In the middle of writing this article about the importance of women in the workplace, the SEA results came out and the top three places were attained by girls. So, first allow me to congratulate Ameerah, Anjaana and Sushmita for achieving top places in 2020 SEA examination. Great work! Also, CNN announced that a 14-year-old girl won 3M’s Young Scientist Challenge that could lead to a covid19 cure, and her next goal, she said, is to work alongside scientists to fight the pandemic.
The achievement of these girls warmed my heart because I know that they are entering a world of endless opportunities, because of the many challenges and hard work women in the past had to endure, overcome, and conquer.
These events caused me to assess the past trends and history regarding the continual, increasing role women are now playing as we develop our societal systems and infrastructure, and I dare say that we are much better off because of this.
I also offer my excitement, as I have a granddaughter, who should now have the same chance as her male counterparts to succeed in whichever career path she takes. This article is by no means an attempt to downplay or ignore the fact that our women are at times victims of institutional sexism, sexual harassment, or bullying, which I have written about extensively in the past.
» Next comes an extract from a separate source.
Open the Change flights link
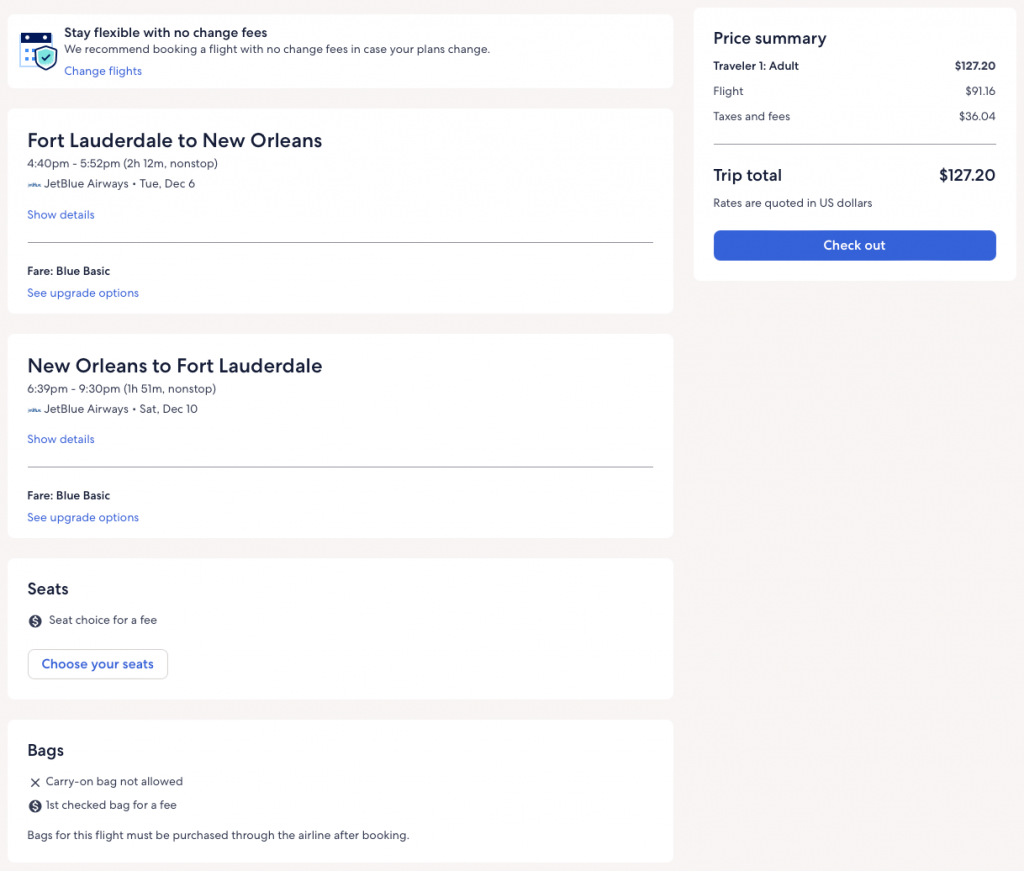This screenshot has height=871, width=1024. point(103,71)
Many have claimed what is happening is role reversals in schools and the workplace, as women are achieving the top grades in our academic systems and now, more than ever, are attaining key high-level positions in the workplace. This I would say is finally a “levelling” of the societal playing field as it were, and I wonder if these developments are responses to changes in our environment or the stimulus for changes yet to come?
Now that we have an increased number of women in the workplace, across all classifications, at technical, leadership or professional levels, I find there is more balance when compared to the formerly male - environment.
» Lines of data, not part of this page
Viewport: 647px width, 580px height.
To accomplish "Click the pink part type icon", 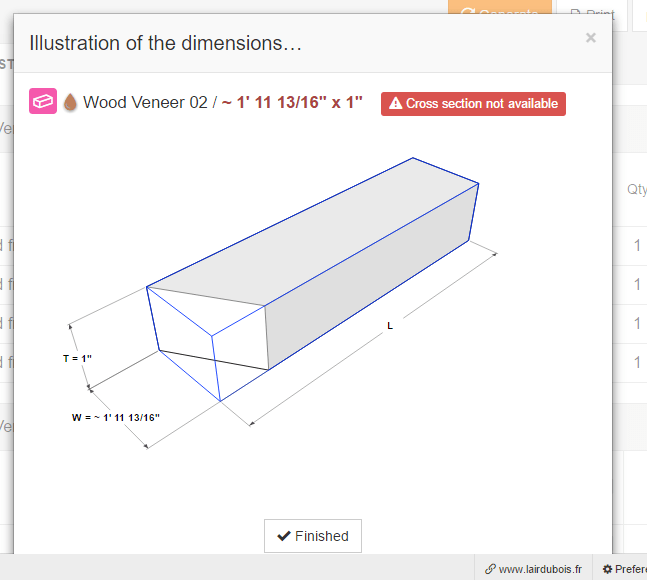I will click(x=43, y=101).
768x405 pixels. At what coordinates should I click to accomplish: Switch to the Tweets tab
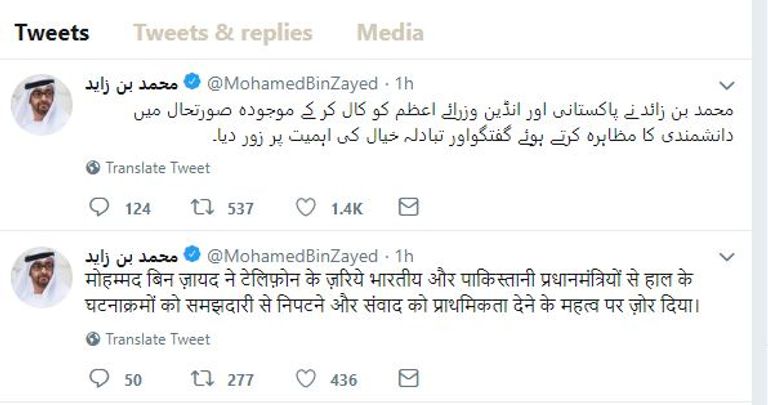point(52,32)
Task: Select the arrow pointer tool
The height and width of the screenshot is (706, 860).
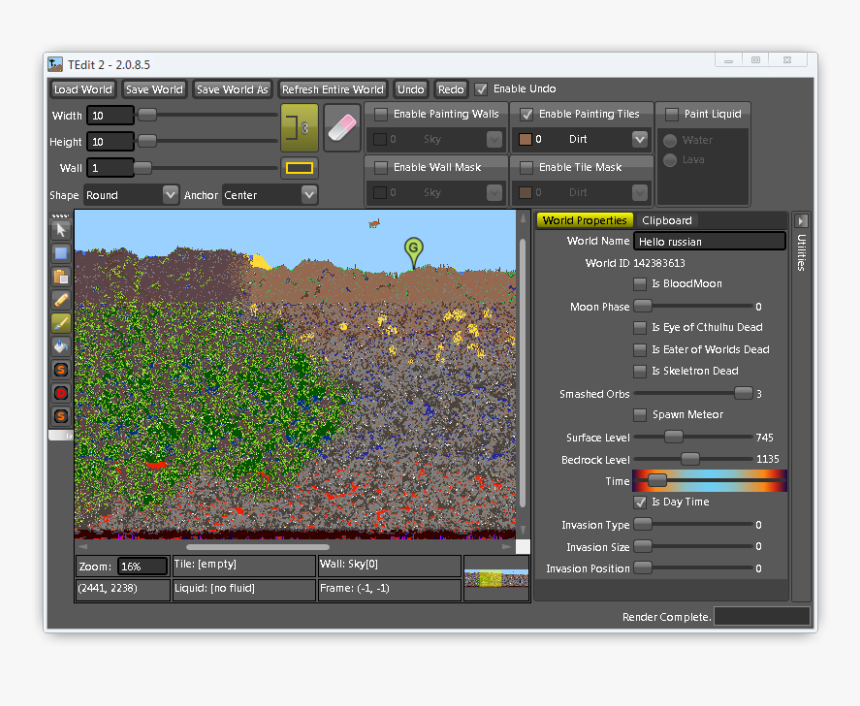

Let us look at, for example, the profession of human resource management. Over the past 15 to 20 years, this professional discipline has become increasingly dominated by women. I, therefore, contend that women tend to be better suited for the lead roles in HR management departments given their innate skills, intuition, and other emotional intelligence attributes that we men often lack. In many ways the emergence of women leaders in human resource management has helped the development of the profession, particularly, in the areas where relationship management and organising skills are critical.
The workplace as an organisation is a type of organism, one that consists of interdependent parts which easily morphs into a complex adaptive system. It is unarguable that organisms change, and adapt, according to their environment. In order, therefore, for an organisation to grow and develop, it must not only conquer its environment but must be flexible enough to adapt to the inevitable and continuous challenge of change.
Those changes may be driven by the increased availability of skilled women in the labour force due to their academic achievements, which inevitably resulted in their increasing numbers and roles the workplace as engineers, labourers, mechanics, CFOs etc. At the same time this was occurring, male academic performance, and consequently their workplace domination, was eroding. This is a good thing because, in hindsight, as workplace needs and expectations change, the balance that women add helps to alleviate some of the workplace challenges. Let me explain using the scientific difference between men and women.
Firstly, let me offer a general disclaimer as like many other behavioural studies do. Science is never 100 per cent accurate but results often reflect a high degree of likelihood. According to behavioural studies, there are several areas where men differ from women. It is believed that men are action-oriented, analytical, offer fight or flight responses, and have an innate interest in things. Studies suggest that women are more interested in people, have a whole brain perspective and are feeling-oriented and empathetic. I am sure you have previously heard about left-brain vs right-brain orientation.
There are also studies on the effects of chromosomes that we are born with, and the hormones that drive behaviours and responses. Truth be told, while I am offering these differences based on science, I am not sure if I accept this 100 per cent. As with everything else we continue to evolve (even our brains) because of our changing environment.
What does that information have to do with the workplace, you might ask, and why is it important to understand?
To bring wholeness to any area of professional endeavour we not only need the male-dominated mechanics of how things work, and the desire to innovate, but we need the female drive and intuition in the identification and solving of problems. We need more empathy and emotional intelligence in leadership. When the male action-oriented brain kicks in, the workplace needs the intuition and examination of consequences, as to how the proposed action/item will affect nature, the society etc.
I have concluded that the role reversal phenomenon we have been experiencing for almost two decades is, indeed, a response to the needs of our environment within the workplace and the wider society. Women are no longer seen as the weaker sex as it is well established that they are equal to triple tasks of workplace proficiency, household management and community leadership.